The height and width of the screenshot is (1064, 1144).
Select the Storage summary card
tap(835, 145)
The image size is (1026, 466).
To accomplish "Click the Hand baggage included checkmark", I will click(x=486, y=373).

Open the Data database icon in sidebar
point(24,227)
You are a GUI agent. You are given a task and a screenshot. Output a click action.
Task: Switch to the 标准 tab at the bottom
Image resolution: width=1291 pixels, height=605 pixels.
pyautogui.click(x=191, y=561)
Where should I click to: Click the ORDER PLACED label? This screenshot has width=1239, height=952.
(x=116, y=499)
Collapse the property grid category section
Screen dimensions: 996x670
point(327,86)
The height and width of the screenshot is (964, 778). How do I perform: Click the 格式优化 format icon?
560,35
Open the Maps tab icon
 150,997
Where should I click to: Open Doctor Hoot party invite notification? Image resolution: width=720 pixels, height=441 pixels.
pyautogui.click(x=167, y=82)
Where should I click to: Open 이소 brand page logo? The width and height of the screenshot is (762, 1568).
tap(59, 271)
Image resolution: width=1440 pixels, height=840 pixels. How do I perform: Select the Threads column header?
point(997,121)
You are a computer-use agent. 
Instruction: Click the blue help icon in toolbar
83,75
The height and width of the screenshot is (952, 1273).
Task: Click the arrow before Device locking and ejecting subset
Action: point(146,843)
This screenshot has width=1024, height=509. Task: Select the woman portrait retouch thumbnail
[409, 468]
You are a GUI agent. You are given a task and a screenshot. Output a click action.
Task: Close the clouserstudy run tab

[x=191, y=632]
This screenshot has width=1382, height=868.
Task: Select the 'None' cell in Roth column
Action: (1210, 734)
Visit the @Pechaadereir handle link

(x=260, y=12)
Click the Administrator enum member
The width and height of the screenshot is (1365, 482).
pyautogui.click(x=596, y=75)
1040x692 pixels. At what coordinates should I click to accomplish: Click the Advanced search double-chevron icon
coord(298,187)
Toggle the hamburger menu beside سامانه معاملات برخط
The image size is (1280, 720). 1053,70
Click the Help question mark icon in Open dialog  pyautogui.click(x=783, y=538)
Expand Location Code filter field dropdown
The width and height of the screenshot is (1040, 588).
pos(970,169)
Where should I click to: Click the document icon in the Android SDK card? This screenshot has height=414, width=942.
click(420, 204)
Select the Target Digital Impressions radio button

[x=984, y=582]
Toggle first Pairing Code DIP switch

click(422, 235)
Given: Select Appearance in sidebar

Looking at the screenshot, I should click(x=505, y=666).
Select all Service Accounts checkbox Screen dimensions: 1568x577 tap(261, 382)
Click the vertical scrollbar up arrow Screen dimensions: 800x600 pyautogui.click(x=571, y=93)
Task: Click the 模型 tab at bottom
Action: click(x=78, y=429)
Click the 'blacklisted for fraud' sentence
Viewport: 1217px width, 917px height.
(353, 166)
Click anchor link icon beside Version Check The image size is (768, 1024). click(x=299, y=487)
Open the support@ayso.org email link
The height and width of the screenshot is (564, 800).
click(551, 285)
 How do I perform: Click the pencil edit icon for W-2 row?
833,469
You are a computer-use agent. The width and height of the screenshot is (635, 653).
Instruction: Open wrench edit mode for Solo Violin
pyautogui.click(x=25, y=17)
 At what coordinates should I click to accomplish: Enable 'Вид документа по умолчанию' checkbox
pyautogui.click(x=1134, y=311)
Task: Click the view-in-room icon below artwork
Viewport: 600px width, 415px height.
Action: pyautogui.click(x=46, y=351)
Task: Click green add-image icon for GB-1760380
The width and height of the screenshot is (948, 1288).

Work order:
Each line from the one that contains "Task: Click green" through the last line of the listing above should be written out exactly, and no other line.

Reply:
Task: Click green add-image icon for GB-1760380
The width and height of the screenshot is (948, 1288).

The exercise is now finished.